Esses controles demonstram consciência dos princípios da HIPAA, mas não constituem conformidade com a HIPAA. O sistema não passou por uma análise formal de riscos, não tem encarregado de segurança designado, não tem BAA com nenhum provedor de LLM e não atende aos requisitos de salvaguardas técnicas da Regra de Segurança para sistemas que processam PHI.

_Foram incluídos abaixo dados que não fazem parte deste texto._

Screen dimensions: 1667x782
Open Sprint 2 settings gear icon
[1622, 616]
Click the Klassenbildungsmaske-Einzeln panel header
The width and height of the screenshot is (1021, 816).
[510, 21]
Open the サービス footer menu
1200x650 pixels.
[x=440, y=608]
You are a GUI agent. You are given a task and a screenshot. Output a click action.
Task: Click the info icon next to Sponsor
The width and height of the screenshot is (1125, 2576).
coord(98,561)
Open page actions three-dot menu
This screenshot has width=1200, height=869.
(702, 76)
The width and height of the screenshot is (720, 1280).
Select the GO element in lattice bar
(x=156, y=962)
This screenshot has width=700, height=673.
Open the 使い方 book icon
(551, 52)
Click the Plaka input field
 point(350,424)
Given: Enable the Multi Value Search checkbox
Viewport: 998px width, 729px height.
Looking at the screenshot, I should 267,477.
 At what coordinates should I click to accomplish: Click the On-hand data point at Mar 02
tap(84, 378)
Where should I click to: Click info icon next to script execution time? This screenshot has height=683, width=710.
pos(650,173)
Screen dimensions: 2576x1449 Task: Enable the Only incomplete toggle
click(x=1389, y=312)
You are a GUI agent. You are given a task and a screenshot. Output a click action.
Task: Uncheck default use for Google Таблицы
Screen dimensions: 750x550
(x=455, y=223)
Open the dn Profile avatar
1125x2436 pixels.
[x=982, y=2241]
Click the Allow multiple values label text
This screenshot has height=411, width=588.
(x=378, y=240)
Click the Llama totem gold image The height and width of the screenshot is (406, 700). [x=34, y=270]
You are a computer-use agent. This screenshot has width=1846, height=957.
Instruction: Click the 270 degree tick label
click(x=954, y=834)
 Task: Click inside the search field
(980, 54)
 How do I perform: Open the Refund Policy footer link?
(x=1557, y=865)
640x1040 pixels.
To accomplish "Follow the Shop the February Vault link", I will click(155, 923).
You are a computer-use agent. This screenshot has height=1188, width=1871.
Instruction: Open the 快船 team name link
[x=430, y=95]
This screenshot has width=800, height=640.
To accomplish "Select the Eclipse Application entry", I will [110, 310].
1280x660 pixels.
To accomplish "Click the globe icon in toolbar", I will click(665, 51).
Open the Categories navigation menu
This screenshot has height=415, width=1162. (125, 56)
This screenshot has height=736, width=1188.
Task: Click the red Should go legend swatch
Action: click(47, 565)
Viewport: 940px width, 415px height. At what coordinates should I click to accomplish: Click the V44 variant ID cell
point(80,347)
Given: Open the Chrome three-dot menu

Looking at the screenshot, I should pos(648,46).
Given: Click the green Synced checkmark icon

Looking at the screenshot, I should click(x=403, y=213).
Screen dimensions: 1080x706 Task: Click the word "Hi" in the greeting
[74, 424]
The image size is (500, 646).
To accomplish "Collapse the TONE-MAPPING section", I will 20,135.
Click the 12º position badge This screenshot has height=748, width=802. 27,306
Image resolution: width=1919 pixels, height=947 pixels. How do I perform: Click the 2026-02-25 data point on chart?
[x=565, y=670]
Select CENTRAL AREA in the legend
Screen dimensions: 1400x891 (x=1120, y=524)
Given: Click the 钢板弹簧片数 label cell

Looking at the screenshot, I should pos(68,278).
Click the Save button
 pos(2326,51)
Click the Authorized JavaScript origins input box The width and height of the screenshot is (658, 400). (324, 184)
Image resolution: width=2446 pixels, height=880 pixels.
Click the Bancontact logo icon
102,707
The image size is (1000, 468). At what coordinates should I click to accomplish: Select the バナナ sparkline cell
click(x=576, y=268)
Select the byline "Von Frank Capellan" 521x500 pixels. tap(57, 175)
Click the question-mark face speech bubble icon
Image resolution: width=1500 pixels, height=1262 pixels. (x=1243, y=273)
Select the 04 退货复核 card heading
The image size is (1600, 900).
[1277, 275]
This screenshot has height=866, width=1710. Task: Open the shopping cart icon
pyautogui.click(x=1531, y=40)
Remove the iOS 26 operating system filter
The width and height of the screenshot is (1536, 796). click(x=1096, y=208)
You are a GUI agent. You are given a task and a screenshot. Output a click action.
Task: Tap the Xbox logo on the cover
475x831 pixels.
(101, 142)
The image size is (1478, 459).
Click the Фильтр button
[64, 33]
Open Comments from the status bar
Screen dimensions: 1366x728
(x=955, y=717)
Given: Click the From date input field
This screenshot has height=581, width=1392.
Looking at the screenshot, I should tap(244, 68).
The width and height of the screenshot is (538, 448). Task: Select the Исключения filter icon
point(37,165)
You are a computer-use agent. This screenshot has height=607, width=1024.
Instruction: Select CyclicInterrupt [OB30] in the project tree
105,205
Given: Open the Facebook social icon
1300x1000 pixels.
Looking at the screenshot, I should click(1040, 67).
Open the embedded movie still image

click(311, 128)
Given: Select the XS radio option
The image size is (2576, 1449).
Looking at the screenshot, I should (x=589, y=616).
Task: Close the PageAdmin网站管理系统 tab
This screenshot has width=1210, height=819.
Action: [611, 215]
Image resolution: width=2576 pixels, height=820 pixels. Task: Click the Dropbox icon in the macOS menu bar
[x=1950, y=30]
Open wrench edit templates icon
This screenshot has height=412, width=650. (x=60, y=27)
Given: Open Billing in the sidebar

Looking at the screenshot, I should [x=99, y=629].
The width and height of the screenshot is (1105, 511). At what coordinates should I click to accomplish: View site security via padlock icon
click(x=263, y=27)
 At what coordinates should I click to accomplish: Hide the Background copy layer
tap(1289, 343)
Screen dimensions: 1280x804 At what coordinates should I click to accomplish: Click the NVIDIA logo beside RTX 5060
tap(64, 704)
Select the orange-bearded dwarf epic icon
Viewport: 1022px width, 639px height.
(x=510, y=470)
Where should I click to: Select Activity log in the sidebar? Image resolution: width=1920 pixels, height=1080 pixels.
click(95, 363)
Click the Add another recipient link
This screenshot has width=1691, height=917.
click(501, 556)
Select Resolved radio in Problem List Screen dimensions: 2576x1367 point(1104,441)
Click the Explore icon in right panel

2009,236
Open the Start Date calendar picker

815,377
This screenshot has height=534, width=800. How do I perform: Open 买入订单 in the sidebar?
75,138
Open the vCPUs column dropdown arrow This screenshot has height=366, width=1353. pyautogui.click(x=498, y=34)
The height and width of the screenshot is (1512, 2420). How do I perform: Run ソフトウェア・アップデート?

Para implantar esta arquitetura em um ambiente regulado pela HIPAA:

  1. Análise formal de riscos: Avaliação abrangente das ameaças e vulnerabilidades à confidencialidade, à integridade e à disponibilidade da PHI; plano documentado de tratamento de riscos
  2. Celebração de BAAs: Acordos de Parceiro de Negócios com todos os provedores de LLM que processam PHI; salvaguardas contratuais de PHI; disposições de encerramento para devolução/destruição de PHI
  3. Criptografia: Criptografia AES-256 em repouso para qualquer armazenamento de PHI; TLS 1.3 no mínimo para PHI em trânsito; gestão de chaves com módulos de segurança em hardware para chaves de produção
  4. Controles de acesso: Controle de acesso baseado em papéis com identificação única de usuário; autenticação multifator para acesso administrativo; expiração automática de sessão
  5. Retenção de logs de auditoria: Retenção de 6 anos dos logs de auditoria (requisito da HIPAA); armazenamento de logs à prova de adulteração; interface de consulta para revisão de auditoria e relatórios de conformidade
  6. Planejamento de contingência: Procedimentos de backup de dados e recuperação de desastres; plano de operação em modo de emergência; testes regulares dos procedimentos de recuperação
  7. Treinamento da força de trabalho: Treinamento de conscientização sobre a HIPAA para todo o pessoal; treinamento específico por papel para quem manipula PHI; treinamento de reciclagem periódico e simulações de phishing
  8. Resposta a incidentes: Procedimentos de notificação de violações que atendam aos prazos da HIPAA; classificação e escalonamento de incidentes; capacidade de investigação forense

Os padrões já existentes no repositório — redação de PII, uma trilha de auditoria com OpenTelemetry, o invariante de privacidade, a arquitetura com salvaguardas em primeiro lugar — oferecem um avanço substantivo. A lacuna está nas camadas organizacionais, processuais e contratuais que uma implementação de referência não pode demonstrar por conta própria.